Telah terang kita ketahui perbedaan potensi pergerakan massa, dimana pada tahun 2024 sebesar 193,6 juta orang sedangkan pada tahun 2025 potensi pergerakan massa sebanyak 146,48 juta orang yang relatif lebih sedikit dari tahun 2024.
Bila di tahun 2024 saja terdapat potensi pergerakan yang relatif lebih besar dibanding tahun 2025 lantas mengapa perlu adanya aturan tambahan berupa SKB seperti ini? Jika kita merenung lebih dalam lagi, janganlah pemerintah memberikan dalil mudik lebaran sebagai alasan untuk membuat kebijakan yang merugikan rakyat, adanya perilaku mudik adalah bukti gagalnya pemerintah melakukan pemerataan ekonomi.
Ekonomi yang terpusat di kota-kota besar atau pada daerah-daerah tertentu mengakibatkan pemuda di desa-desa hijrah ke kota-kota untuk mencari pendapatan.

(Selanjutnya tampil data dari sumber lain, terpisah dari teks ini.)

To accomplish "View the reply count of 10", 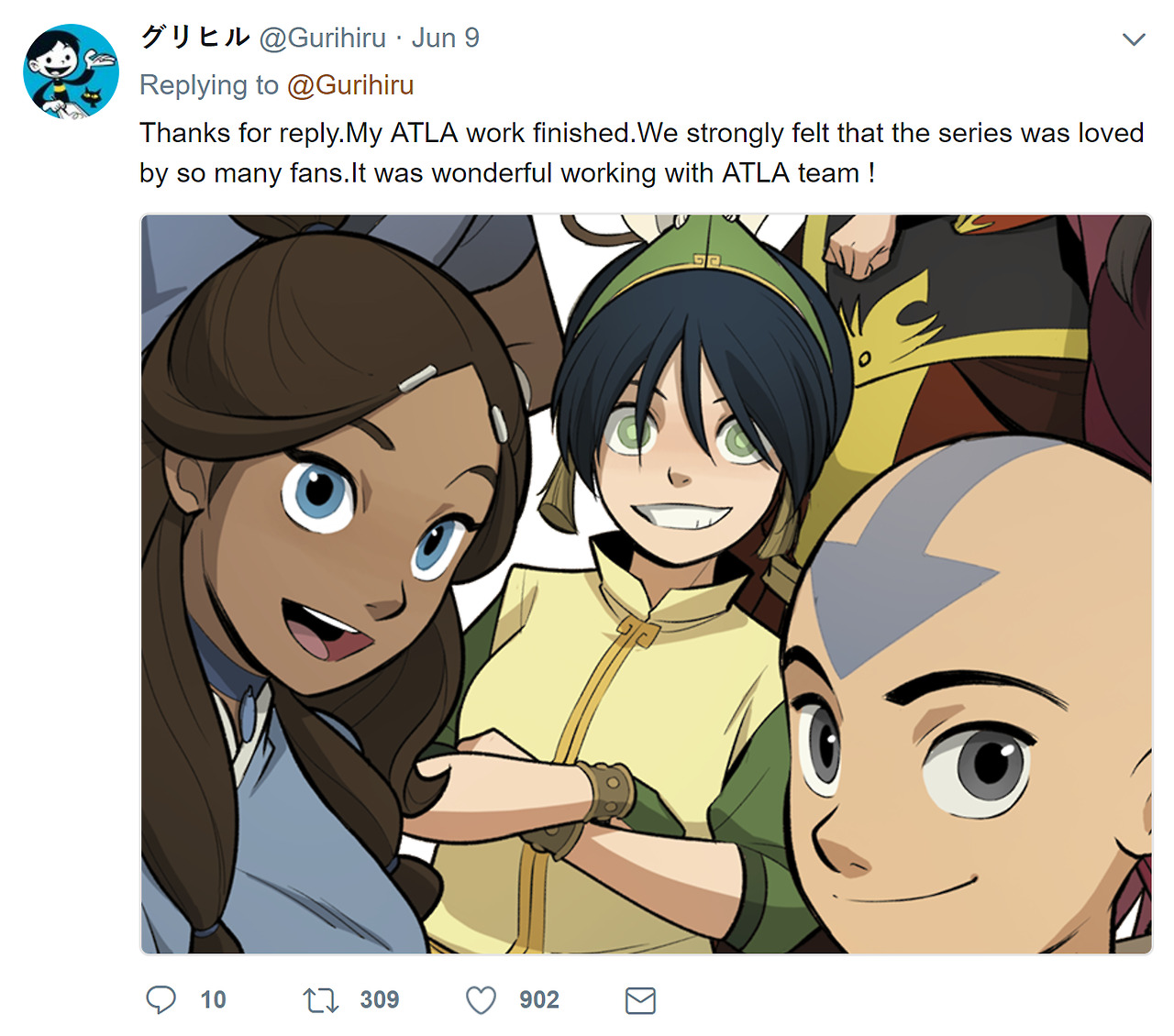I will pos(213,999).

Disamping itu, jasa logistik sebagai variabel untuk pemerataan ekonomi justru dihambat dengan adanya regulasi yang ugal-ugalan seperti ini.
Bila ingin memberikan kelancaran dan pelayanan yang baik kepada masyarakat tanpa memberikan potensi dampak buruk pada perekonomian negara, seharusnya pemerintah memberikan stimulus, baik memberikan mudik gratis atau memberikan subsidi pada angkutan umum maupun stimulus lainnya sehingga rasa keadilan sosial dapat benar benar dirasakan bagi seluruh rakyat Indonesia.

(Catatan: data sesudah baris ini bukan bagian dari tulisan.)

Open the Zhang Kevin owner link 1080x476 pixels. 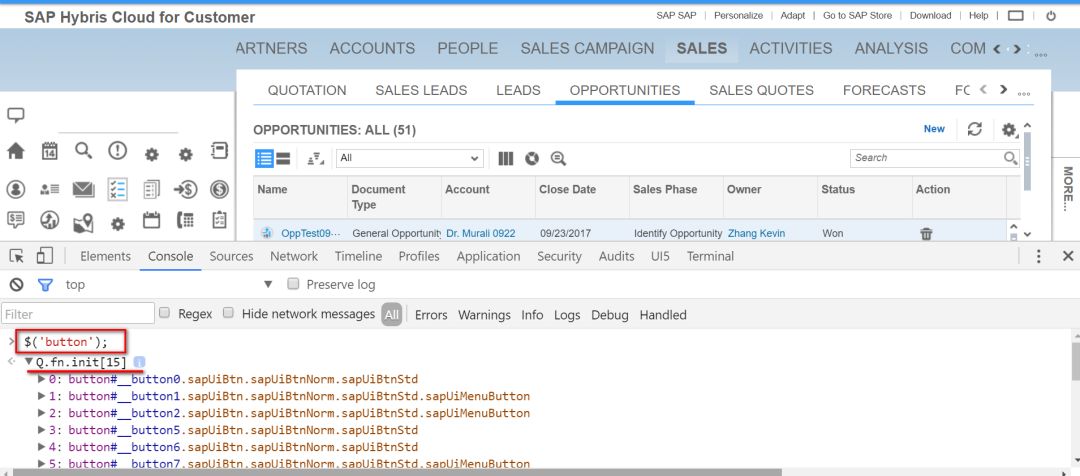(756, 234)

Pemberian stimulus yang dilakukan jauh lebih kecil dibandingkan nilai korupsi berdasarkan liga korupsi Indonesia terkini.
Aturan berupa SKB seperti ini pula rawan disalah gunakan oleh oknum-oknum tidak bertanggungjawab.
Bayangkan bila ada satu kejadian pelanggaran bagaimana penindakannya? Apakah akan ada sanksi tegas? Atau hanya teguran? Atau, “siap gerak! lapor pak” dan dami ditempat karena kebagian uang tip jalan? Maka sekali lagi, regulasi haruslah dibuat dengan kebijaksanaan.
Maka kami mengusulkan kepada pemerintah untuk mengevalusai kebijakan ini karena dapat mengganggu laju pertumbuhan ekonomi, lalu mengembalikan aturan seperti sediakala dengan waktu pembatasan menyesuaikan libur lebaran H-3 dan H+1 lebaran.
Kami juga meminta kepada pemerintah untuk memberikan stimulus kepada rakyat pada momen lebaran serta menuntut untuk mewujudkan pemerataan ekonomi dan keadilan sosial bagi seluruh masyarakat Indonesia.
Kami mengajak masyarakat dan pembaca sekalian untuk turut aktif mengawal segala kebijakan pemerintah dan berdiri bersama rakyat untuk sama sama turut serta bertanggungjawab atas terwujudnya tatanan masyarakat yang diridhoi Allah SWT.